More than $4.4 trillion have been wiped out from equity market values worldwide amid a sell-off that drove the MSCI All-Country World Index down more than 10 percent from this year's high into a so-called correction. What's going on?  

 

Watch the video as Marc Faber, publisher of the Gloom, Boom & Doom report, talks about the global financial markets and what he thinks will happen next after the massive sell-off. 

 


August 7, 2011
Dear Readers,

In less than in a few weeks, more than $4.4 trillion was wiped off stock markets around the world. On Thursday, we had the biggest one day decline since October 2008.

 

The markets, the European crisis, and the political battles are wreaking havoc on our summer vacation.

Adding more fuel to the fire, the S&P just lowered their long-term sovereign credit rating on the United States of America to 'AA+' from 'AAA' and affirmed the 'A-1+' short-term rating. Let's not forget, this is the same S&P that gave triple-A ratings to some of Wall Street's riskiest packages of mortgage-backed securities and collateralized debt obligations that infused the crash of 2008.

 

Could things get any worse?

 

While I can't sit here and confidently predict day-to-day events given the political climate, I can't say I am surprised at what happened. For months I have been saying the markets are overvalued and that the US is in trouble - both long and short term. Does that mean the markets will continue to freefall?

 

The simple answer is no - the bottom for this summer drought appears to be forming.  

 

P/E ratios are incredibly low and many stocks have now been battered so badly that even the mediocre ones seem like bargains. This isn't a repeat of 2008. There is tons of liquidity in the system and the economy is nowhere near as bad as 2008. By the end of the year, we will look back at summer and wished we had more cash to buy more stocks.

 

That doesn't mean you should go out there and dump everything you have into the markets. I continue to like gold, silver, and related stocks - especially over a longer period of time. However, we still don't know what politics and what Europe has in store for us. Will the downgrade make a difference in the markets? Will Bernanke implement QE3? Maybe, maybe not. But if you remember during the debt ceiling debate, I said (see The Next Big Wave) the debt ceiling will be resolved in the eleventh hour, and it was. So while I can't tell you what's going to happen tomorrow, I can tell you confidently what I think will happen before the year is over.

 

Before I do that, I want to go back to a previous letter I wrote in June, titled, "Time to Feel the Pain." If you already read it, it's worth reading to refresh your memory. If you haven't, I suggest you do so.

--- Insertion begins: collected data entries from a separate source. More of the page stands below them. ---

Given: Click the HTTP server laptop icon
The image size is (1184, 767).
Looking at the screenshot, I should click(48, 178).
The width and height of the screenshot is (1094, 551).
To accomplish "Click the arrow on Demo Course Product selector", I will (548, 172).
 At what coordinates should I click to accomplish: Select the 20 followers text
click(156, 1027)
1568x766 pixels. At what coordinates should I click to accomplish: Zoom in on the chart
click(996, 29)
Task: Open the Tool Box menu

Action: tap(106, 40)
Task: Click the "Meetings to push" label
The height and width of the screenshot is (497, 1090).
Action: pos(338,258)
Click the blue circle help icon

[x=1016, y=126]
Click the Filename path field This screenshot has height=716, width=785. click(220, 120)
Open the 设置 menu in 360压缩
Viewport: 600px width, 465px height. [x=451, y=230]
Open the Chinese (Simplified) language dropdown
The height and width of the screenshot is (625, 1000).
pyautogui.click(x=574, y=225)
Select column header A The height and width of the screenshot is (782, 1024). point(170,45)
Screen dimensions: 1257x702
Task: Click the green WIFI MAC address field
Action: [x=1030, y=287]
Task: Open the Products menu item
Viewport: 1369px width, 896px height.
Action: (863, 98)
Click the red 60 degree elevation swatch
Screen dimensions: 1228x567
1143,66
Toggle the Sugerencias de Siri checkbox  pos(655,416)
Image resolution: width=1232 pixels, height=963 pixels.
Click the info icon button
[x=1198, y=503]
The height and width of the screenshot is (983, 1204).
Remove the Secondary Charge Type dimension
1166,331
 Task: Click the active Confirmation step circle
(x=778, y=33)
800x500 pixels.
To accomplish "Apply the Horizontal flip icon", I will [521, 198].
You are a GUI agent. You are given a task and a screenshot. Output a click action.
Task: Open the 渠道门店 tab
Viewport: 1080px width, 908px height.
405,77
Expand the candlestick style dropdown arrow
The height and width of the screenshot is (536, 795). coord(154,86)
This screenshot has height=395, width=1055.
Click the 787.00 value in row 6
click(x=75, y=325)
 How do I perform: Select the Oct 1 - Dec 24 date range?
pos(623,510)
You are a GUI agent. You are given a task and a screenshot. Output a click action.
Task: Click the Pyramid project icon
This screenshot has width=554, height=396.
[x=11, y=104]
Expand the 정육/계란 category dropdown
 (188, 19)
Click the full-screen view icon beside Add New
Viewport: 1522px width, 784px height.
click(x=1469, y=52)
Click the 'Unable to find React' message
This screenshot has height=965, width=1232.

In the meantime, here is a brief excerpt:

 

While there will be bargains, that also means the overall markets may still have further downward pressure. Especially when Federal Reserve Chairman Bernanke looks so defeated.

 

Last week (June 5, 2011) I said, "With all of the money spent through all of the US' loose fiscal policies, nothing has changed." On Tuesday, Bernanke reiterated those statements causing the markets to fall even further down south.

 

In his Tuesday speech, he said that seven months after the central bank began a historic round of monetary stimulus, growth in the broader economy has been disappointing. But with the amount of money printed and no real results, Big Ben has planned to stay on course, ending stimulus on schedule this month and keeping monetary policy steady for the immediate future.

 

Bernanke has finally admitted what we already know. The recovery has fallen short of the central bank's expectations by a number of different measures. Six out of ten leading indicators are bad and the other four appears to be getting worse: Unemployment is high, and anyone who has found work must accept lower wages than they previously earned. Home prices are falling at a newly accelerating rate (see The Greatest War in History), making homeowners more vulnerable to default and foreclosure. Manufacturing is down and oil is trading at levels reminiscent of 2008, when months of record-high fuel prices helped drag the economy into recession (combine that with OPEC's recent objection of raising supply.) All obvious points that I have mentioned in previous letters.

 

The central bank's ability to boost the economy, or its willingness to attempt to do so, has reached a limit. Or has it? Was the amount of money being spent really used to bolster the economy or was it used to bolster the wallets of the Fed by lending as much money as possible to the world's most powerful nation?

 

Bernanke has made it clear that there will be no QE3...yet. But before we make any judgements, let's not forget that after QE1, he hinted there wouldn't be a need for QE2.

 

The truth is, the next QE, be called QE3 or something completely different, will eventually happen. But before it does, America will need to feel the pain. Without pain, there will be no political will.

 

That was written June 12, 2011. It is now August 7th. We're starting to feel the pain.

 

America, like it or not, will have to do something drastic to keep things moving. In an exclusive interview with the Wall Street Journal, Donald Kohn and Brian Madigan - the last two directors of the Fed's powerful monetary affairs division - said the Fed should consider a third round of bond purchases only if inflation slows from recent elevated levels and if the economy continues to underperform.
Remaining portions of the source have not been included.